Uber paid hackers $100,000 to delete stolen data about 57 million customers and drivers, in an attempted cover-up.
The ride-hailing firm confirmed last night that it had suffered a breach late last year and failed to notify victims or regulators.
“None of this should have happened, and I will not make excuses for it,” Uber chief executive Dara Khosrowshahi said in a statement.
“While I can’t erase the past, I can commit on behalf of every Uber employee that we will learn from our mistakes.”
The stolen data included 57 million names, email addresses and mobile phone numbers. A total of 600,000 drivers’ names and licence details were exposed during the breach.
“While we have not seen evidence of fraud or misuse tied to the incident, we are monitoring the affected accounts and have flagged them for additional fraud protection,” Khosrowshahi added.
Two hackers gained access to Uber log-in credentials for the cloud platform AWS after accessing a private area of Github, a platform for developers, according to Bloomberg, which first reported the breach.
The embattled Silicon Valley firm has offered drivers free credit monitoring protection. Affected customers will not be offered the same service.
Uber’s chief security officer, Joe Sullivan, is one of two employees who have left the company in the wake of the response to the breach.
Rik Ferguson, vice president of security research at security firm Trend Micro, said Uber had failed in its responsibility to its drivers, regulators and customers.

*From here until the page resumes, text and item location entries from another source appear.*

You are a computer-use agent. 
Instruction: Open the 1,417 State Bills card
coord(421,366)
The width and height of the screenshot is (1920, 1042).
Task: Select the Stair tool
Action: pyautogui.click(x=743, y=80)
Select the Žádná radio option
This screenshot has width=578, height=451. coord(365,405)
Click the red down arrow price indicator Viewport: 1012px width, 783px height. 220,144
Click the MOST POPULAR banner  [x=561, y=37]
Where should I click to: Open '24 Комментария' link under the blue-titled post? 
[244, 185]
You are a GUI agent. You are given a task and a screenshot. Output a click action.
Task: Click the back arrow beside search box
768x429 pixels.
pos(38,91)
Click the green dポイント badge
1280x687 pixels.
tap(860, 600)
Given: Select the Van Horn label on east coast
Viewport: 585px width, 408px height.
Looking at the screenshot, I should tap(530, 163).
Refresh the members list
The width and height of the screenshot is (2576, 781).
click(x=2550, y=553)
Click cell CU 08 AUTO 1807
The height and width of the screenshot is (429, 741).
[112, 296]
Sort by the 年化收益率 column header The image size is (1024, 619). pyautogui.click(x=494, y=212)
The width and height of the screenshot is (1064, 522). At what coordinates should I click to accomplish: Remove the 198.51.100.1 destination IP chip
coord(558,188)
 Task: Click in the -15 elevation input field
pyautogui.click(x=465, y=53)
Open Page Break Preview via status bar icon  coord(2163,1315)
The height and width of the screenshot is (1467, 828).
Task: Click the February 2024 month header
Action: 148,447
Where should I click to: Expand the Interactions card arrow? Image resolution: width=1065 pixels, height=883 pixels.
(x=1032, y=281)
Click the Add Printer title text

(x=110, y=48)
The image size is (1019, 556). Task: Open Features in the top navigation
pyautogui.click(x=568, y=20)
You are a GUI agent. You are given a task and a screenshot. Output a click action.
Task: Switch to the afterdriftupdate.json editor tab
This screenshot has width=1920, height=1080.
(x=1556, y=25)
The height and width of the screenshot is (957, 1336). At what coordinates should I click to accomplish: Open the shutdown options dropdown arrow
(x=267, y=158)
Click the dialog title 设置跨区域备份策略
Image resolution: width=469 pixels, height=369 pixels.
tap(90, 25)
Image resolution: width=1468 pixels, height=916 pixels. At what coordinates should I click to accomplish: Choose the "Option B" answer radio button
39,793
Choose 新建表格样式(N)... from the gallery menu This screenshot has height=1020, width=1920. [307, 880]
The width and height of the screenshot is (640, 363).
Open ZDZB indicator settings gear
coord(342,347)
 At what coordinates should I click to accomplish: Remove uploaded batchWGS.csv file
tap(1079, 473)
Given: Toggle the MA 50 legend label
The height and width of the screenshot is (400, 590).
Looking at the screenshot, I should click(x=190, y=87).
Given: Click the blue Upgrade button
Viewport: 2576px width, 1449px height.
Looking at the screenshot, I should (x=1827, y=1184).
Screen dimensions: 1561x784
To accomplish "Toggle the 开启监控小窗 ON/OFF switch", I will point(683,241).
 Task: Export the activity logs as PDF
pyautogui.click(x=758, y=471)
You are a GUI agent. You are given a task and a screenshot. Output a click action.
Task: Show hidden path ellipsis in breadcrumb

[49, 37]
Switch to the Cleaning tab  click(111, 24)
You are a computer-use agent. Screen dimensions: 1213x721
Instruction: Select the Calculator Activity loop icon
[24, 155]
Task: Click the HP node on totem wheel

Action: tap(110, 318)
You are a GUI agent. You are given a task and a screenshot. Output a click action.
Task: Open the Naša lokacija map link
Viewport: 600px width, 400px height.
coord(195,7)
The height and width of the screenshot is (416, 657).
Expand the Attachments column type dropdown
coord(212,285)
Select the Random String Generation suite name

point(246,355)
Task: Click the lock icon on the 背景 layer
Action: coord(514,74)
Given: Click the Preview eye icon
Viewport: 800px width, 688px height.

“However certain those responsible may have been that their attackers had been silenced, digital theft does not work the same way as in the physical world, you can never “buy back the negatives” once data has been stolen,” he said.
“It is heartening to see the new management team come clean about the breach, but I remain concerned at some of the wording in Mr. Khosrowshahi’s blog. He appears to distance Uber’s “corporate systems and infrastructure” from the “third-party cloud-based service” that was the target of the breach.
“This is perhaps indicative of the root of the problem. Cloud services adopted by a business *are* corporate systems and infrastructure and from a security perspective should be treated as such.”
The cover-up marks just the latest in a long line of scandals to have recently engulfed the ride-hailing giant, whose founding CEO Travis Kalanick was forced to step down earlier this summer.
Transport for London announced in September that it would not renew the firm’s licence to operate in the capital. It said in a statement that Uber’s conduct demonstrated a lack of corporate responsibility.
Uber is currently appealing the decision.